A Canadian Corporation is Poisoning My Argentinian Community

Asamblea Jáchal No Se Toca

We, the people of Jáchal, are fighting for the right to safe and clean water.

Opinion written by Saúl Zeballos, a member of the Asamblea Jáchal No Se Toca in Argentina. Originally published on Earth Island Journal on March 7, 2024.

In 2015, hazardous mercury spills from the Veladero open-pit gold mine began endangering our way of life. Since then, we, the Jáchal No Se Toca Assembly, have been seeking justice to protect our water and the health of our people.

The Veladero mine sits on the Potrerillos River at the headwaters of the Jáchal River in the province of San Juan, Argentina. It began operations on October 11, 2005 to produce doré bars (partially refined gold bars) and mercury. Operated by the Canadian mining company Barrick Gold, the open pit mine — which is co-owned by Shadong Gold Mining, a Chinese state-owned company — uses cyanide to extract minerals in the middle of the Andes Mountain Range.

The mine is close to the Jáchal Department, a municipality in northern San Juan province dependent on agriculture and livestock production, where 23,000 Argentinians live. For many years, those of us living here received our drinking water from the Jáchal River, which is the main source of irrigation for our farms and of drinking water for our livestock as well. The river also supports the ecosystem in the high Andean wetlands, which is home to a diversity of wildlife, including vicuñas, guanacos, foxes, pumas, and condors.

The Veladero mine has had several major spills since 2015, and as a result of these repeated spills, mercury contamination in the Jáchal River has reached dangerous levels. This is a serious problem that, if continued to go unchecked, will open the door to severe health problems for thousands of people. Exposure to elevated levels mercury, which is a neurotoxin, can have various health impacts including tremors, memory loss, headaches, cognitive and motor dysfunction.

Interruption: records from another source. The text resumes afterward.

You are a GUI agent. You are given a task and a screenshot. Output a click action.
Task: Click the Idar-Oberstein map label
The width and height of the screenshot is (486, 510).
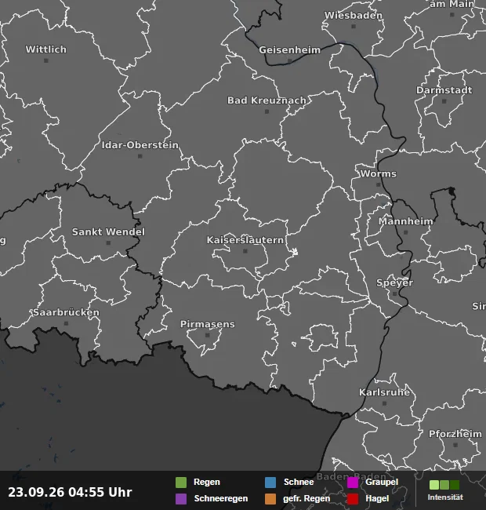coord(140,145)
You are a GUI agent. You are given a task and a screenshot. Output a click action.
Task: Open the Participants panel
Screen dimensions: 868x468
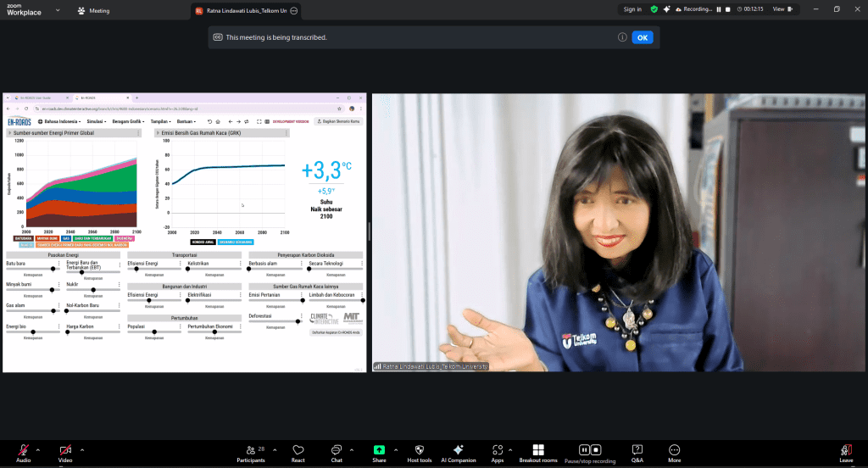click(x=250, y=450)
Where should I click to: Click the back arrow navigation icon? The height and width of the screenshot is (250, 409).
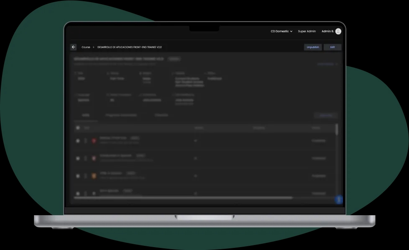tap(73, 47)
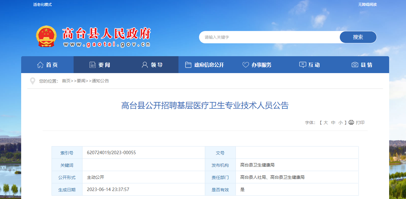Click the person icon beside 领导
Image resolution: width=406 pixels, height=199 pixels.
tap(145, 65)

The first spill at the Veladero mine occurred in September 2015. According to the Judiciary of San Juan, a burst valve, 3 inches in diameter, sent millions of liters of cyanide- and mercury-tainted water into the Potrerillos River. Jáchal and the other nearby communities only found out that their water was contaminated because a concerned Veladero mine employee sent out a WhatsApp message. The provincial government and Barrick Gold admitted the spill had occurred six days after the disaster, wasting precious time for environmental remediation.

In 2016, the United Nations Office for Project Services released a report with evidence of the impacts of that spill on the Potrerillos River wetlands, which is downstream from the Veladero mine’s leaching facilities. The Secretary of the Environment at the time, Sergio Loruss, reported seven dead guanacos on the land owned by the mine. The provincial government later fined Barrick Gold US$10 million and temporarily shut down the mine. But the mine soon reopened and has had several more spills since then.